The Money Advice Service said there were more potential issues for people who live in rented properties and warned tenants to be aware of the risks.
It said that many people forgot to include service charges associated with their property and underestimated household bills. Many deposits are left unprotected and vulnerable to unscrupulous landlords, the service added.
Nick Hill, money expert at the Money Advice Service, said: “Being hit by unexpected or higher than planned costs can really add to the stress of a house move. And when renting a property, these costs can really add up. Putting a little time aside to plan ahead and confirm everything you’ll need to pay can be a really sensible move and help avoid any nasty surprises. It makes sense to do this before committing to the move to ensure you’ll have enough.
“If you need to save up for the move, our budget planner is a really useful tool which shows you how much you have left over after you’ve paid all your important bills and costs – which then gives you a good idea of how long you’ll need to save for to cover your moving costs.”
Nick Hill’s top tips for renters:
TIP ONE: Calculate how much rent you can afford: Look at all your outgoings to gain an understanding on how much rent you can afford to pay each month. Remember that renting involves having to pay other bills on top, so take into consideration common household bills such as council tax, gas and electricity, TV licence and water bills as well as service charge depending on the building.
TIP TWO: Save for your deposit and make sure it’s protected: One of the biggest costs can be the deposit, which can be between four to six weeks’ rent – so most people will need to save up for this.
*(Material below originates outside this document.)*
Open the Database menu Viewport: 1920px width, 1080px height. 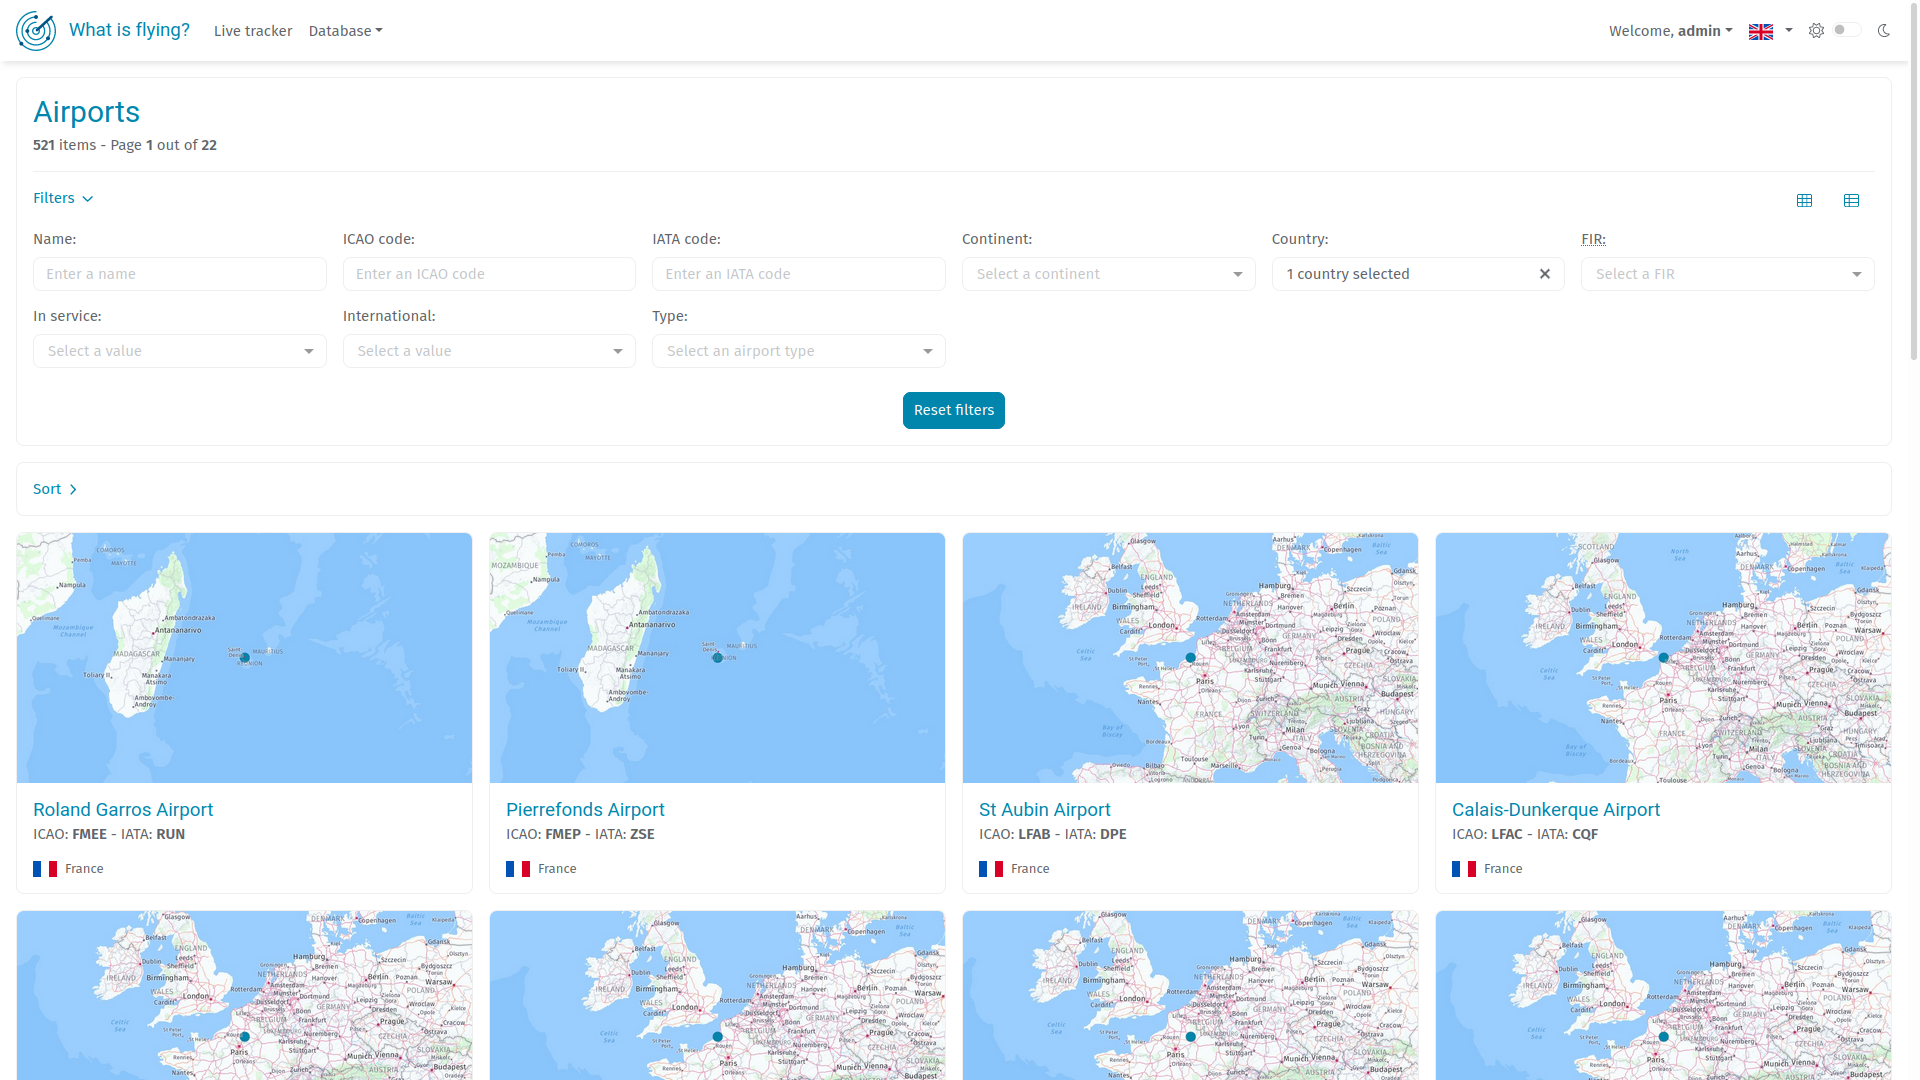pyautogui.click(x=345, y=31)
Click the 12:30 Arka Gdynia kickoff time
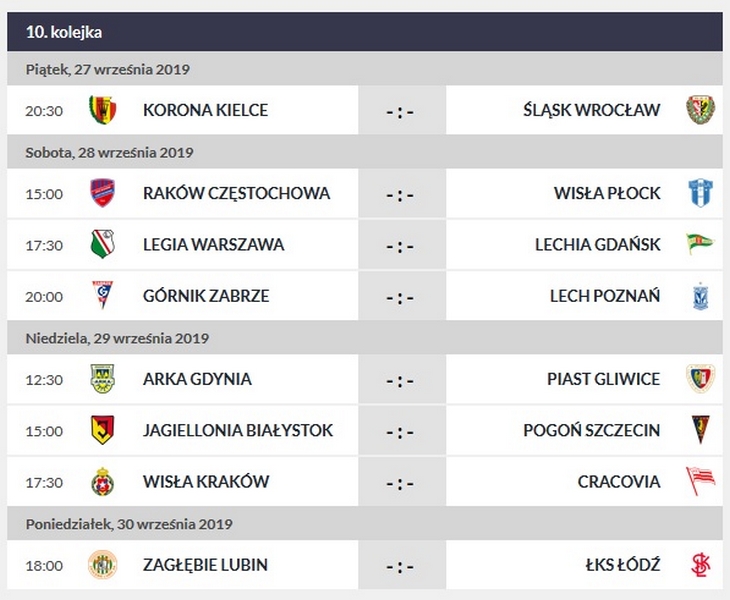730x600 pixels. [44, 380]
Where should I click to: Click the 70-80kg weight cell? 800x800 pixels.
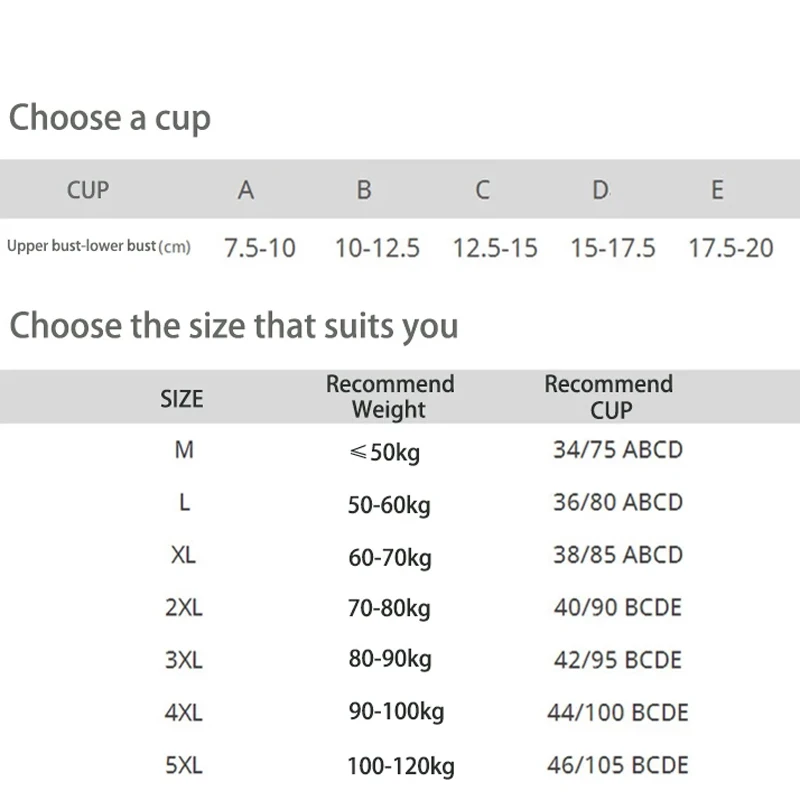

Also check that your deposit will be protected. If you’re signing onto an ‘assured shorthold tenancy’ your landlord must put the deposit in a protection scheme.
TIP THREE: Minimise your ongoing costs: Moving in is your opportunity to make sure your ongoing costs are not stopping you from saving up for the fun stuff like going on holiday. Shopping around for the best deal can make a big difference. If you’re not sure where to start, go to the Money Advice Service website for a list of comparison sites to help you.
TIP FOUR: Pay your bills on time: To avoid gaining a bad credit rating, make sure you’re financially able to pay bills in your name on time. Create a list of key bills you and your housemates need to budget for and keep it in the kitchen, as this could serve as a reminder to people for the month ahead. You could also consider setting up a Direct Debit to help prevent you from missing payments.